Postal Address
Oran Park Raceway Pty Ltd Cobbitty Road
Narellan NSW 2567
Oran Park opened in 1962 and the circuit was extended in the early 1970s to create the present layout. The original lap distance of 1.0 miles (1.6 km) was extended to 1.21 miles (1.9 km) with a further extension in 1974 creating an alternative “Grand Prix” circuit of 1.63 miles (2.62 km) in length. The Grand Prix circuit featured a figure-of-eight configuration with a bridge where the track crossed over itself. Despite the loop the racing direction was still regarded as being anticlockwise. The complex also had a motocross track, a skidpan, a dirt track and four wheel drive course and a 1000 foot drag strip. Most of the circuit was visible from the main grandstand or the grassed banks surrounding the track.

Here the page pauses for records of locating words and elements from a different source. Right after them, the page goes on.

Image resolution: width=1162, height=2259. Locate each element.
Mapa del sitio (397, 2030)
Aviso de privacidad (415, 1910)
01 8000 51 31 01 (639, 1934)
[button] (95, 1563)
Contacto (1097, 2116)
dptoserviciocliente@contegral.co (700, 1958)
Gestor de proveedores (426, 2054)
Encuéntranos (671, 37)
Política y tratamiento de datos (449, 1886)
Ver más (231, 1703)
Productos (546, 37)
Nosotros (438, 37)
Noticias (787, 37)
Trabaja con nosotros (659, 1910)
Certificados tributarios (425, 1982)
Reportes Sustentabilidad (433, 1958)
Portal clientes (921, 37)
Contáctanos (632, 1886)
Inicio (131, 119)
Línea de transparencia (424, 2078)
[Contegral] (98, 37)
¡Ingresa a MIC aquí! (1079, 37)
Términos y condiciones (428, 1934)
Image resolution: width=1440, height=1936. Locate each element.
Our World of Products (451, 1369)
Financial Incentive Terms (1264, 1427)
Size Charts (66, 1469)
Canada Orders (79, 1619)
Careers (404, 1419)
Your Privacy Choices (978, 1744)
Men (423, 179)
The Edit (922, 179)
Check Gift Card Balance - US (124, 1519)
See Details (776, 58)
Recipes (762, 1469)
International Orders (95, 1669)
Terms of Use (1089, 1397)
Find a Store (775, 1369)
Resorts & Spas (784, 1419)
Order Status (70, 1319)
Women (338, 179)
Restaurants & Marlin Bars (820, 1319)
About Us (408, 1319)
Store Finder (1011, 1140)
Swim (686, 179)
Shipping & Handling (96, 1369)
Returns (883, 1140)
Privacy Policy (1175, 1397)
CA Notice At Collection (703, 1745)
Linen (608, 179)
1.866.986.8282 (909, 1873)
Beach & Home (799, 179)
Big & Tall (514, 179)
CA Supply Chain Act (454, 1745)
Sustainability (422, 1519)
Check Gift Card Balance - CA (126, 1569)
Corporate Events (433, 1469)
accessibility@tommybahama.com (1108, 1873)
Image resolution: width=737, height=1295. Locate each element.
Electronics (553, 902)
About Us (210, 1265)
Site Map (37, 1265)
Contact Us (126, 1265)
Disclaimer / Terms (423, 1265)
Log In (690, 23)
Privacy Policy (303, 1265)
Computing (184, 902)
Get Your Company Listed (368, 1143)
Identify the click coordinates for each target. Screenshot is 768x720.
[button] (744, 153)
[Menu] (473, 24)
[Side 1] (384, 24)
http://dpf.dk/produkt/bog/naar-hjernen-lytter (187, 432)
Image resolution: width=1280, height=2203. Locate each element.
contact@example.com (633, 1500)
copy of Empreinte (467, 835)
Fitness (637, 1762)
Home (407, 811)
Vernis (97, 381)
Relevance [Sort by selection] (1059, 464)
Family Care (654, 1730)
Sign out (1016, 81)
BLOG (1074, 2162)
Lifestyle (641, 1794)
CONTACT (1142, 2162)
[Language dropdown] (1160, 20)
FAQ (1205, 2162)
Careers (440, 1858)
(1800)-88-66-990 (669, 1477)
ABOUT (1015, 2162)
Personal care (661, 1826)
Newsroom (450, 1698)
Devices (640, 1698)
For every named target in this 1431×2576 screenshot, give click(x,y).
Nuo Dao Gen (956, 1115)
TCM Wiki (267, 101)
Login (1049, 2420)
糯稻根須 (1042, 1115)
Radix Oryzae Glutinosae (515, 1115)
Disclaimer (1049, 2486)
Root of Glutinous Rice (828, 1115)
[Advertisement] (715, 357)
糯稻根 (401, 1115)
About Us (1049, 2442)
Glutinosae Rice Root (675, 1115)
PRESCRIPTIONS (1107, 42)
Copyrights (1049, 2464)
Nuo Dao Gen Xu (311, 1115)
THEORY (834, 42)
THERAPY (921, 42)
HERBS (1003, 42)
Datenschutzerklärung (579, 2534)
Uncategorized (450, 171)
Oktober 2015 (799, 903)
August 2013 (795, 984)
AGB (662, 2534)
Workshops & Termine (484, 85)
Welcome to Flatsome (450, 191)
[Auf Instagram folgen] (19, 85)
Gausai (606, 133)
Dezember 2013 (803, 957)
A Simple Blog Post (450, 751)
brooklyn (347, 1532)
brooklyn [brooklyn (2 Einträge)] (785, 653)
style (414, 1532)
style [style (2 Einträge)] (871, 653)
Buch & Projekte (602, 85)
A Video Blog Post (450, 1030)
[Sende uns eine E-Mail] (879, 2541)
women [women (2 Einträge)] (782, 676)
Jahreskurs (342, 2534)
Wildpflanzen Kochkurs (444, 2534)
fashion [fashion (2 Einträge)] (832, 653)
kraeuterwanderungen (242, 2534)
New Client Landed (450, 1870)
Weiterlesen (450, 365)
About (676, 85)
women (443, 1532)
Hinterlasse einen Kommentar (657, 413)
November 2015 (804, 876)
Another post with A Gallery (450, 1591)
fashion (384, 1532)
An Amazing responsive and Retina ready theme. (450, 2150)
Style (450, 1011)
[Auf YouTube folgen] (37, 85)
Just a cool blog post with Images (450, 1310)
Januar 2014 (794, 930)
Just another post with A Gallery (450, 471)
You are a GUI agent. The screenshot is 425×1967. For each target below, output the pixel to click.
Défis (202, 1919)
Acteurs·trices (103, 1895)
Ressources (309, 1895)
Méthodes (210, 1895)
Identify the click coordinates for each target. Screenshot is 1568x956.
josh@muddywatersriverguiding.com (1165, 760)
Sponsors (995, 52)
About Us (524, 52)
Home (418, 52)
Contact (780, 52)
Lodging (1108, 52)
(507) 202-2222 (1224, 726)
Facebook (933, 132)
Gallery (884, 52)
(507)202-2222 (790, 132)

In the era of the thundering V8 Formula 5000 cars, it twice hosted the Australian Grand Prix, won by Max Stewart (1974) and Warwick Brown (1978). Oran Park pioneered racing under lights and hosted the world superbike championship races when the series came to Australia for the first time in 1988. However, touring cars and then V8 Supercars have been Oran Park's biggest annual treat, regularly going close to filling the 30,000-capacity venue.
Tony Perich's family company Leppington Pastoral bought Oran Park Raceway in 1983. Perich became an overnight multimillionaire after his vast pastoral land holdings south-west of Sydney were rezoned for housing - land including the race track. The last motorcycle race meeting, the BelRay 6 Hour, was held on the 21/22 November 2009. The final race meeting was scheduled for 23-24 January 2010 but was cancelled due to a lack of entries. This meant that the Independant Race Series event on 16 January 2010 was in fact the last race meeting ever to be held at the circuit, which is now closed forever.
Perich has been speaking with the state government about zoning for three possible locations for a new circuit which he says are "not too far away" from Oran Park. Unlike the two plans before the government for temporary street racing circuits at the Olympic precinct at Homebush Bay, the new track will not require any taxpayer funding. A figure of $40 million was rumoured as the cost to build it.
The amiable but media-shy 65-year-old said he wants the track at the new western Sydney venue to incorporate many of the characteristics of his existing circuit. "All the good stuff that the drivers and the spectators like at Oran Park I want to recreate at the new place," Perich said. These include replicas of the notorious flip-flop and some of the challenging Oran Park corners. He expects the roller-coaster effect to be prominent and a natural amphitheatre for spectators.